Met de hopen die je soms ziet bedoel je waarschijnlijk de koepels van de rode bosmier.
De grootte en het aantal mieren in een zo'n mierennest hangen af van de soort en van de ouderdom van het nest.
Bij bosmieren kunnen koepels één, meerdere tot zelfs heel veel koniginnen bevatten en kan het aantal werksters variëren van 200.000 tot zelfs 1.000.000 individuen. De kale bosmier is een polygyne soort m.a.w. in één koepel komen heel veel koninginnen voor. Hoe meer koninginnen des te meer werksters er zijn. Men schat de totale biomassa van een gezond bosmierenvolkje op 2-3 kg. Bovendien kunnen koniginnen heel oud worden wat uitzonderlijk is voor een insect. Soms zelfs 15 jaar. Bij een polygyne soort (meerdere koninginnen) wordt het aantal koninginnen ieder jaar opnieuw aangevuld en zo zijn er zelfs plaatsen gekend waar al 80 jaar dezelfde bosmierenkoepel voorkomt. Dergelijke koepels kunnen dan ook heel veel bosmieren herbergen. Bij de behaarde bosmier (Formica rufa) komt er meestal maar 1 koningin voor in het nest. Toch kunnen dergelijke koepels even volkrijk zijn als die van de kale bosmier. De koningin van de bejaarde bosmier leeft ook 10-15 jaar, maar meestal sterft het nest dan af.
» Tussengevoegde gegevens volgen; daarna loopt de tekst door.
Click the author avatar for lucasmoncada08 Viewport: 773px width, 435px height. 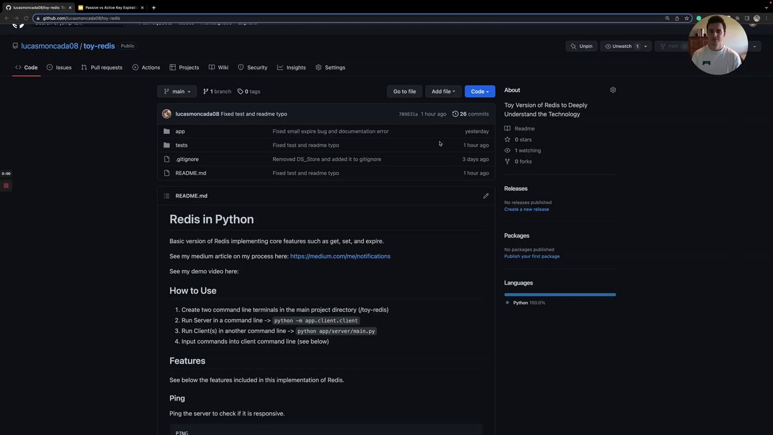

Toch kan een kolonie niet steeds blijven groeien, er moet voldoende voedsel aanwezig zijn in de onmiddellijke omgeving, er mag geen verstoring zijn, ...
Er zijn nog geen reacties op deze vraag.
Enkel de vraagsteller en de wetenschapper kunnen reageren op een antwoord.
Entomologie, Inventarisaties, habitat quality assessment, Ecologie, natuurbehoud...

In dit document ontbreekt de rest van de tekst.